Gericht: Landgericht Mönchengladbach

Spruchkörper: 2. Zivilkammer

Entscheidungsart: Urteil

Aktenzeichen: 2 S 216/96

Vorinstanz: Amtsgericht Viersen, 17 C 963/95

Tenor: Auf die Berufung des Beklagten wird das am 15. April 1996 verkündete Urteil des Amtsgerichts Viersen - Aktenzeichen: 17 C 963/95 - wie folgt abgeändert:

Die Klage wird abgewiesen.

Die Kosten des Rechtsstreits trägt die Klägerin.

Entscheidungsgründe: 1

Die Berufung des Beklagten hat Erfolg. 2

Die Klage ist unbegründet. 3

Der Beklagte ist nicht verpflichtet, an die Klägerin den für die Zeit ab 1. Juli 1993 geltend gemachten Mietzins zu zahlen, nachdem er den über eine Fernsprechnebenstellenanlage - eine bewegliche Sache also - geschlossenen Mietvertrag mit Schreiben vom 7. Juni 1993 (Bl. 21 GA) zum 30. Juni 1993 rechtzeitig gemäß. § 565 Abs. 4 Nr. 2 BGB gekündigt hat. Nach dieser Vorschrift ist bei einem Mietverhältnis über bewegliche Sachen die Kündigung spätestens am 3. Tag vor dem Tag, mit dessen Ablauf das Mietverhältnis endigen soll, zulässig, wenn der Mietzins nach längeren Zeitabschnitten als nach Tagen bemessen ist. Im vorliegenden Fall war der Mietzins nach Monaten bemessen.

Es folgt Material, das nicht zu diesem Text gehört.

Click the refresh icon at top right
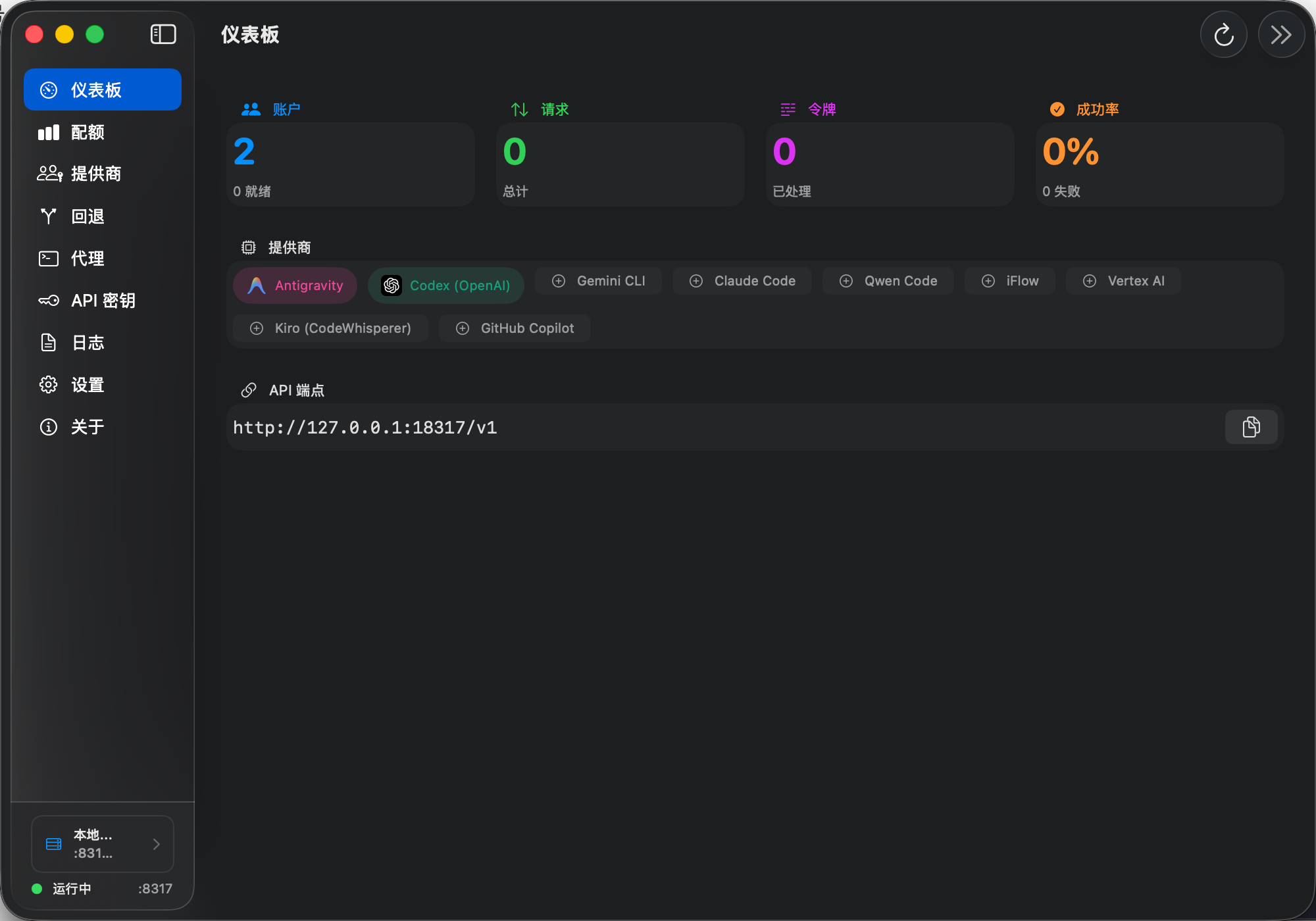This screenshot has height=921, width=1316. pos(1223,35)
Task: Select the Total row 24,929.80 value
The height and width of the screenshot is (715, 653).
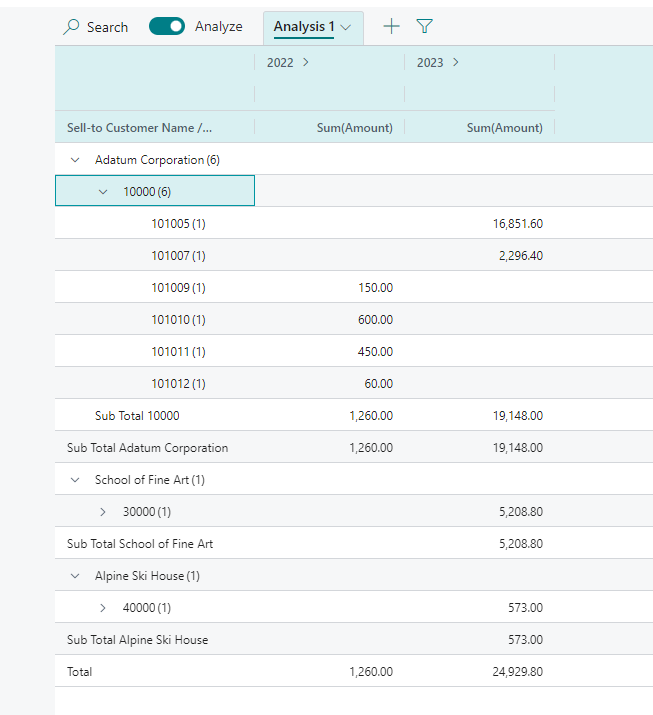Action: [x=517, y=672]
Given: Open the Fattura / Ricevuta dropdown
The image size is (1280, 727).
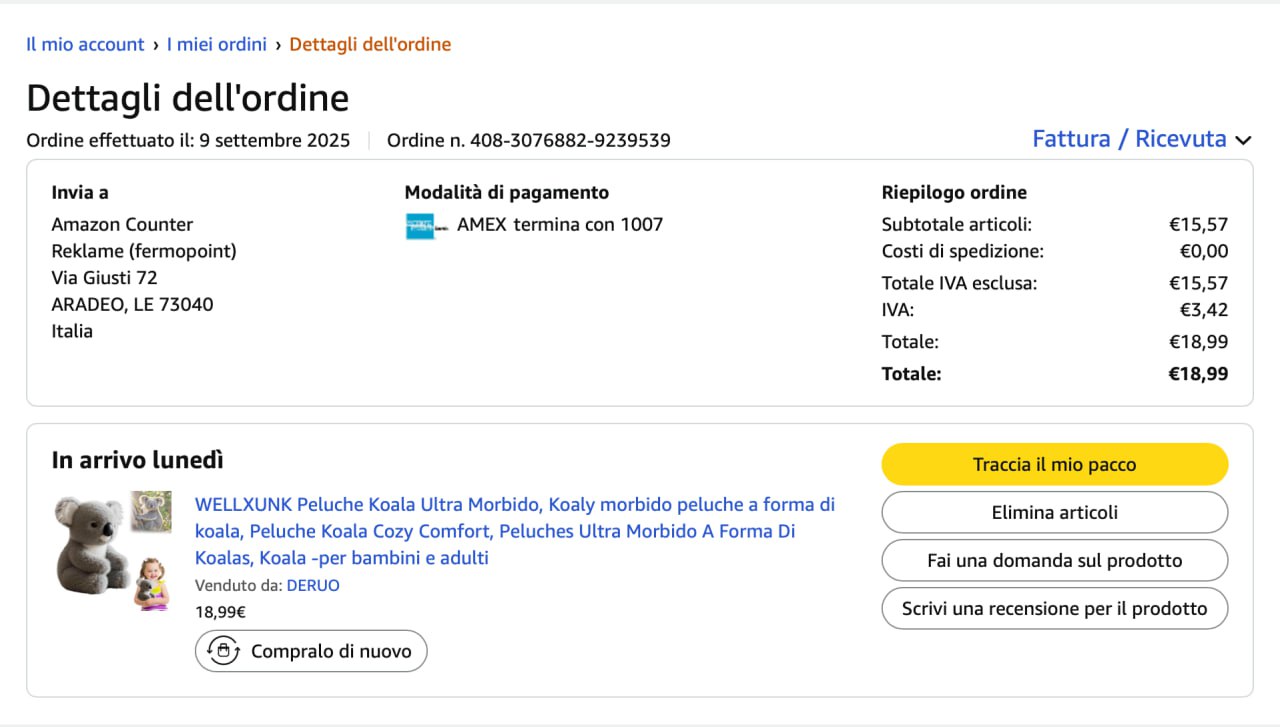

5Die Klägerin kann sich nicht mit Erfolg auf die vereinbarte Vertragslaufzeit von 10 Jahren gemäß Ziffer 3. des Mietvertrages vom 3./4. Juli 1990 in Verbindung mit der zum gleichen Zeitpunkt geschlossenen Zusatzvereinbarung berufen, weil die Klausel wegen unangemessener Benachteiligung des Beklagten unwirksam im Sinne des § 9 Abs. 1 Abs. 2 Nr. 2 AGBG ist.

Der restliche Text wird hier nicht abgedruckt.